* [What the exercise asks]:
The lines you return must be all those in the data that hold the string "agent".

* [Data]:
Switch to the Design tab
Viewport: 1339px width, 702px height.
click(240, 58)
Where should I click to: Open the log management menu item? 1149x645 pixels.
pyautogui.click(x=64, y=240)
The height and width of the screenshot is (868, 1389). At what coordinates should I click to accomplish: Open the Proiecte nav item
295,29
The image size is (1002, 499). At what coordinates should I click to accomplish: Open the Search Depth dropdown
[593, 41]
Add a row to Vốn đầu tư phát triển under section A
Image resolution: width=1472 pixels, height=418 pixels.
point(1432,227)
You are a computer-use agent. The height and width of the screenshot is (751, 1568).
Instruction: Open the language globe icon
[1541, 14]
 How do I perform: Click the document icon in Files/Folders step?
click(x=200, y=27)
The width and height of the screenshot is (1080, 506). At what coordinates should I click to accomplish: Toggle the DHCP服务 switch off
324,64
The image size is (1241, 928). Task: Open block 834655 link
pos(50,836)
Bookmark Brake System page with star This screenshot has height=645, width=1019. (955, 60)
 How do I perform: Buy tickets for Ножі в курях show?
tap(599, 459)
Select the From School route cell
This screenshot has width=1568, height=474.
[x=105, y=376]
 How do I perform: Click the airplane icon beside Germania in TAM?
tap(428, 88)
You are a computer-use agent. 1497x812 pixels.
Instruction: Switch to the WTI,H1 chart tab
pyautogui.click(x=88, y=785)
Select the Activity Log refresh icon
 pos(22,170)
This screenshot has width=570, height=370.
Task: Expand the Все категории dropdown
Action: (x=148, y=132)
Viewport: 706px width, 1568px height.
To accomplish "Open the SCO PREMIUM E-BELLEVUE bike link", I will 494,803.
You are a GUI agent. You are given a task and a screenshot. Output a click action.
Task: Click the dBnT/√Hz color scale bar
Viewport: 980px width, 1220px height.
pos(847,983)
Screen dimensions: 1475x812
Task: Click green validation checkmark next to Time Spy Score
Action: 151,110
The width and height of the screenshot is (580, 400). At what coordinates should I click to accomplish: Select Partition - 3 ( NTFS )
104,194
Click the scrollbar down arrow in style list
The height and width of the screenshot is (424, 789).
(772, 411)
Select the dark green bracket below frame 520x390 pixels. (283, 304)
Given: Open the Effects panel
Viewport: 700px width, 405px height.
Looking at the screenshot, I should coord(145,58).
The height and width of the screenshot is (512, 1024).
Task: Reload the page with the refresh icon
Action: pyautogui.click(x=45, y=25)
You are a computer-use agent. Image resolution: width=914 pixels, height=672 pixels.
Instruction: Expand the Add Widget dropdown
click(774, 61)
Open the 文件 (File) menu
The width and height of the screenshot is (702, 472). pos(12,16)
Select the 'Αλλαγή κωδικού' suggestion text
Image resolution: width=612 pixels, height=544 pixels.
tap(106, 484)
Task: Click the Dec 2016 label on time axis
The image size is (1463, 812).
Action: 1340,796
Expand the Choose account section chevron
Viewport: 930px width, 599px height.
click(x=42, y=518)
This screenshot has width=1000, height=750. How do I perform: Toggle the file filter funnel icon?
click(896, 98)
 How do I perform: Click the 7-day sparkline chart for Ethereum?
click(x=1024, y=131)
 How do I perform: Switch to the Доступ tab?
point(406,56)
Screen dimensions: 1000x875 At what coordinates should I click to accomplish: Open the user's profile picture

* [Answer]:
You are a computer-use agent. The height and width of the screenshot is (751, 1568).
You are a computer-use agent. 1497x812 pixels.
You are a GUI agent. You are given a task and a screenshot. Output a click action.
You are a computer-use agent. Image resolution: width=914 pixels, height=672 pixels.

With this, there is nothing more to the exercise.